Target: Accommodation and Food Services
Again, it's not clear if the Ritz London's systems might have been infected with malware. But the accommodation and food services sector remains a top target for attackers, and malicious code is a favorite weapon.
"Malware plays a relatively large role in this industry … [as] financially motivated attackers continue to target this industry for the payment card data it holds," according to Verizon's 2020 Data Breach Investigations Report.
The top three types of attacks in the sector are crimeware - referring to any type of malware, ranging from remote-access Trojans to ransomware; infecting point-of-sale environments or devices with "skimming" code that steals payment card data when they get swiped; and exploiting web applications to steal data.
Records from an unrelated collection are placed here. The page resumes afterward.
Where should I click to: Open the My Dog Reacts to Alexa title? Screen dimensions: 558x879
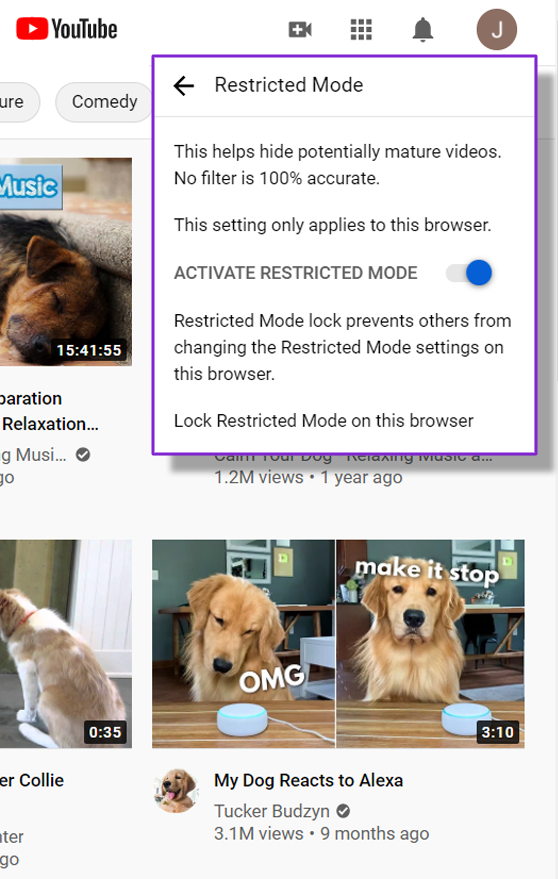point(308,780)
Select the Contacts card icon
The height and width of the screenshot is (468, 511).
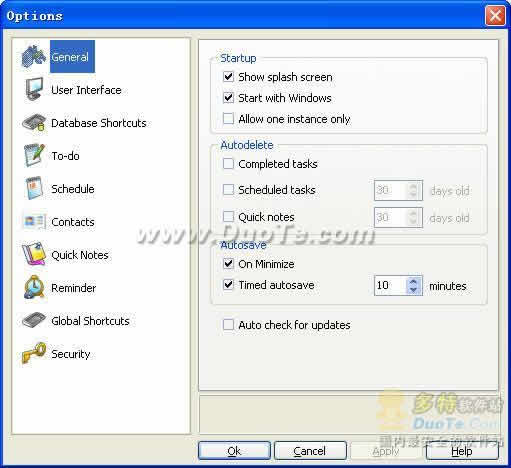[34, 221]

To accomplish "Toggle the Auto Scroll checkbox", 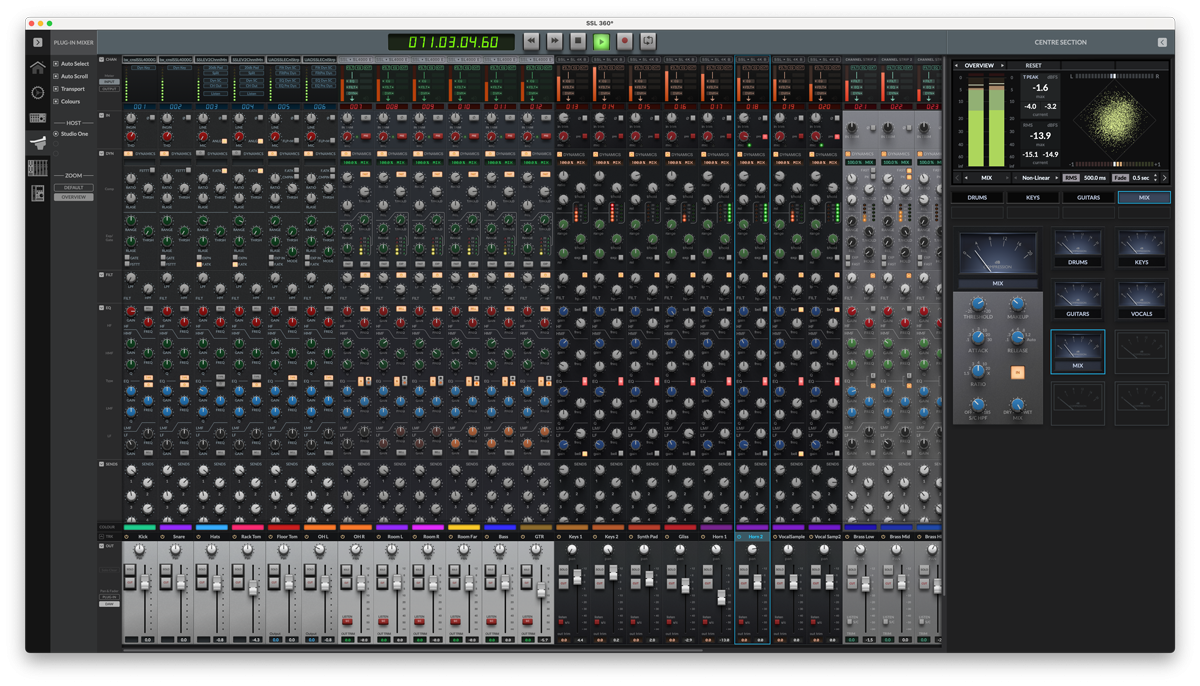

Attacks targeting point-of-sale systems in the accommodation and food services sector have continued to decrease in recent years, although these still account for 16% of breaches in the industry, according to the DBIR. "This may be - and probably is - indicative of the trend of adversaries to more quickly monetize their access in organizations by deploying ransomware rather than pivoting through the environment and spreading malware," the report says, adding that compared to simply unleashing crypto-locking code, trying to steal and monetize payment card data and personally identifiable information is "a more time-costly endeavor."